The result is a motion downwards (sinking), hence I get friction $F_r$.
Assuming this friction gets that strong to have no resulting force on the sphere (i.e. its velocity remains constant), I can use the following equation:
$F_g – F_a – F_r = 0$
According to Stokes Law, the friction of a moving sphere in a fluid with viscosity n is:
$F_r = 6 \pi r n v$ where v is the constant velocity.

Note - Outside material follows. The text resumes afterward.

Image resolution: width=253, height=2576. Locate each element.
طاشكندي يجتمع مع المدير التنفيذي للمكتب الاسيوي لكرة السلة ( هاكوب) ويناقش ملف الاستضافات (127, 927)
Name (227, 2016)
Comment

Using these equations, I can determine the viscosity:
$n = \frac{g}{6 \pi r} (m – \rho \frac{4}{3} \pi r^3)\frac{1}{v}$
with $v = \frac{s}{t}$.
Question about Ladenburg correction
The fluid is inside of a cylinder, so I cannot use Stokes Law "as it is" because the walls of the container add more friction.
Hence I have to apply the so called Ladenburg correction with a correction factor
$f = (1 + \frac{(2.1 r)}{R}) (1 + \frac{(3.3 r)}{H})$
When / where do I have to apply this factor?
Question about extrapolation
As I am doing this with spheres of different radiuses, I get multiple values for the viscosity:
radius/mm | viscosity/(kg/(m*s))
--------------------------------
1.0 | 0.594
2.0 | 0.608
2.5 | 0.631
Extrapolation to $r = 0 \ mm$ gives a value $n_0 = 0.575$.
I do not understand: Why do I need this extrapolation?
Best Answer
The correction needs to be applied to the terminal velocity you obtain :- $v$.$$v_{corrected} = v_{measured} L$$
, where $L$ is Ladenburg correction
Here is the link. Though the correction expression is different due to different conditions, but the concept is same.
Also, after applying the Ladenburg correction, your viscosity should become constant for all radii.